Racial composition as of the 2020 census
| Race | Number | Percent |
|---|---|---|
| White | 146 | 89.6% |
| Black or African American | 3 | 1.8% |
| American Indian and Alaska Native | 0 | 0.0% |
| Asian | 0 | 0.0% |
| Native Hawaiian and Other Pacific Islander | 0 | 0.0% |
| Some other race | 4 | 2.5% |
| Two or more races | 10 | 6.1% |
| Hispanic or Latino (of any race) | 6 | 3.7% |

===2000 census===
As of the census of 2000, there was a population of 207, with 75 households and 54 families residing in the city. The population density was 398.8 PD/sqmi. There were 83 housing units at an average density of 159.9 /sqmi. The racial makeup of the city was 93.72% White, 3.86% African American, 0.97% Native American, and 1.45% from two or more races. Hispanic or Latino of any race were 1.93% of the population.

There were 75 households, out of which 29.3% had children under the age of 18 living with them, 56.0% were married couples living together, 6.7% had a female householder with no husband present, and 26.7% were non-families. 21.3% of all households were made up of individuals, and 10.7% had someone living alone who was 65 years of age or older. The average household size was 2.76 and the average family size was 3.20.

In the city, the population was spread out, with 27.1% under the age of 18, 8.2% from 18 to 24, 27.5% from 25 to 44, 24.6% from 45 to 64, and 12.6% who were 65 years of age or older. The median age was 35 years. For every 100 females, there were 115.6 males. For every 100 females age 18 and over, there were 109.7 males.
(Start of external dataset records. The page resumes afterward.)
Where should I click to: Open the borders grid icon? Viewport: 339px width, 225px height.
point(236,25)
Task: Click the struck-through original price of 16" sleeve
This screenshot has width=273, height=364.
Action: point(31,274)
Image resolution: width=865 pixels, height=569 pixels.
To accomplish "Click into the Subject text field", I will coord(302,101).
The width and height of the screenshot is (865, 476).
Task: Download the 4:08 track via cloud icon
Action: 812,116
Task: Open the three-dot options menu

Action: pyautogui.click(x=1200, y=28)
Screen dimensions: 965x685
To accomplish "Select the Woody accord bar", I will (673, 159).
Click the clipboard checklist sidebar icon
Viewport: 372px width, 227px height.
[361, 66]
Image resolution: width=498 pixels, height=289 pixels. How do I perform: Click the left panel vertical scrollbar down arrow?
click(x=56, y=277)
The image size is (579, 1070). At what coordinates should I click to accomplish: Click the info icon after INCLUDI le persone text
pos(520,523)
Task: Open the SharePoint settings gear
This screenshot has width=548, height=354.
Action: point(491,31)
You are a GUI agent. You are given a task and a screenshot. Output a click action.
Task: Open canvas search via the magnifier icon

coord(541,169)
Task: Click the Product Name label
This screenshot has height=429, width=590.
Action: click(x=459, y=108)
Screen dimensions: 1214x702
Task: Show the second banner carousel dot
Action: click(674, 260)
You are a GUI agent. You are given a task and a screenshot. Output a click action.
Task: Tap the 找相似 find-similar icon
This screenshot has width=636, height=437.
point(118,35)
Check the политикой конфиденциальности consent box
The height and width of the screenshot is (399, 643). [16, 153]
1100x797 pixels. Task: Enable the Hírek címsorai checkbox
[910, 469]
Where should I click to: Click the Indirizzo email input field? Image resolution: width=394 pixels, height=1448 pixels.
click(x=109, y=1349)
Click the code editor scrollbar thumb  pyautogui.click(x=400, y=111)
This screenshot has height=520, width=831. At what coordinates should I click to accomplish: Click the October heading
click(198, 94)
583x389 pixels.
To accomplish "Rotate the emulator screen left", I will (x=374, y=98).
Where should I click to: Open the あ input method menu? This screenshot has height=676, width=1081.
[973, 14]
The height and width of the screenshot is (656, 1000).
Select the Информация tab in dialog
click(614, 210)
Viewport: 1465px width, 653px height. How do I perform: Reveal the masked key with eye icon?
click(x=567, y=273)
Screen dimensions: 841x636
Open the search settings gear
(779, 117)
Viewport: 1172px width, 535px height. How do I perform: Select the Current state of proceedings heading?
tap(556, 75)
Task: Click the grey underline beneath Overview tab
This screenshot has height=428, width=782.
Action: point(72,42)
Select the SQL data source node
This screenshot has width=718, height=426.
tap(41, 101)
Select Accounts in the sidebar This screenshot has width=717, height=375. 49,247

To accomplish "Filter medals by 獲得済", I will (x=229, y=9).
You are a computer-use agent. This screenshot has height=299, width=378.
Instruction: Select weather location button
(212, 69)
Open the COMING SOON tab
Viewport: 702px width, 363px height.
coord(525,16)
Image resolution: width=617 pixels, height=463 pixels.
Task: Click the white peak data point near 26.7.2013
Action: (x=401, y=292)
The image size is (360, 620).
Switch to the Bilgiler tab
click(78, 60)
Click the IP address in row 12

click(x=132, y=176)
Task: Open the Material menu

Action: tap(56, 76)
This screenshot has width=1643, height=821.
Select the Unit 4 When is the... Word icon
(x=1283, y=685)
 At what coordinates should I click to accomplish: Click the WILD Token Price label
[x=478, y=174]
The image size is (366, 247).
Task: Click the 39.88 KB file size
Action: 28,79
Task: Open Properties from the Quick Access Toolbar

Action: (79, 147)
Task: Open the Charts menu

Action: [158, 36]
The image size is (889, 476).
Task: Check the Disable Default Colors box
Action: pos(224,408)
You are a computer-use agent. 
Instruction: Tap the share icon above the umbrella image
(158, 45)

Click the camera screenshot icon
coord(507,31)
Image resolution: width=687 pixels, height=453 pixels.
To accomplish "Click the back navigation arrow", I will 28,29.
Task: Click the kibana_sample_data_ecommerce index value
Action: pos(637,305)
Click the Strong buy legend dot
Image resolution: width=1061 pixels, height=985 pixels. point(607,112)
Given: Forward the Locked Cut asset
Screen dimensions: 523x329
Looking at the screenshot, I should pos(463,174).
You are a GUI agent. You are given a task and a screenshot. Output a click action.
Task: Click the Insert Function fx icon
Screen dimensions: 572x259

The median income for a household in the city was $37,813, and the median income for a family was $40,313. Males had a median income of $24,583 versus $21,250 for females. The per capita income for the city was $15,151. About 17.0% of families and 13.6% of the population were below the poverty line, including 24.3% of those under the age of eighteen and 6.3% of those 65 or over.